The court ruled that an ‘employer’ is an employer of persons eligible to join the pension scheme, rather than just of those who are actual members of the scheme and therefore eligible to contribute to any shortfall.
The judge, Mr Justice Warren, said trustees have the power to require contributions from participating employers, even those that authorised self-employed members.
Law firm Sackers and Partners acted for the Port of London Authority, one of the participating employers, which are responsible for pilotage services on the Thames estuary. Peter Murphy, the partner who led the team at Sacker and Partners, said: “The trustees now have a legal framework from which to start addressing the massive deficit in the pension scheme. One must hope they do so in a fair and reasonable way, which minimises the impact on the health of individual ports as well as the UK ports industry as a whole.”
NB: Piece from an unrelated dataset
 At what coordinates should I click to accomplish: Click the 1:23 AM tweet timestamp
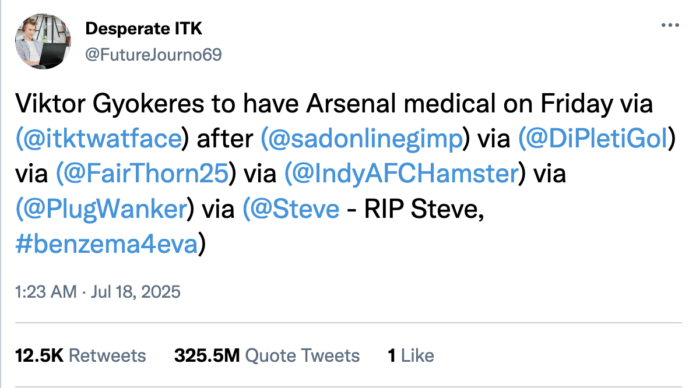(46, 292)
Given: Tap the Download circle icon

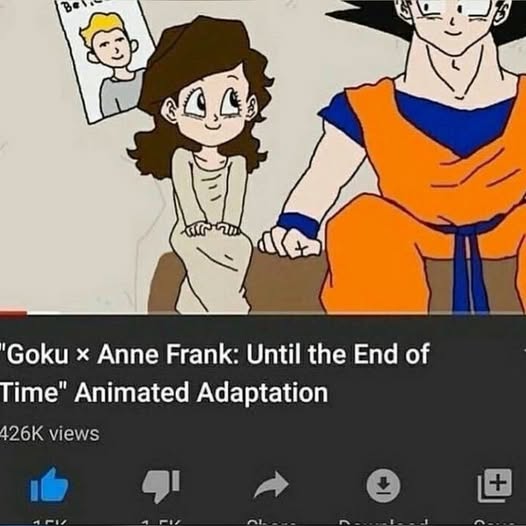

The decision also has consequences for employers in respect of employer debt legislation, a section 75 debt. An employer is liable to contribute if it employs individuals who are eligible to join a pensions scheme, even if they have not done so. Employing a deferred or pensioner member is not sufficient to avoid debt.
Giles Orton, head of pensions litigation at law firm Eversheds, who acted for Port of Tyne which authorised self-employed pilots who were members of the PNPF, said: “The judge took a different line from two other recent cases (but only after giving the legislation a much more thorough analysis). There was never any doubt that employing active members of a scheme makes a company ‘an employer’.
“However, Mr Justice Warren also held that employing individuals who are eligible to join a pension plan, even if they have not done so, can make a company an employer and hence liable to contribute.
“It says little for the quality of the drafting of our pensions legislation that in repeated reviews by the Courts, different judges are coming up with differing interpretations of such fundamentals as the definition of an “employer”.
"This decision of Mr Justice Warren, a former pensions practitioner, is much the most authoritative yet delivered. Hopefully it will make things a little more certain, though scarcely less complex.”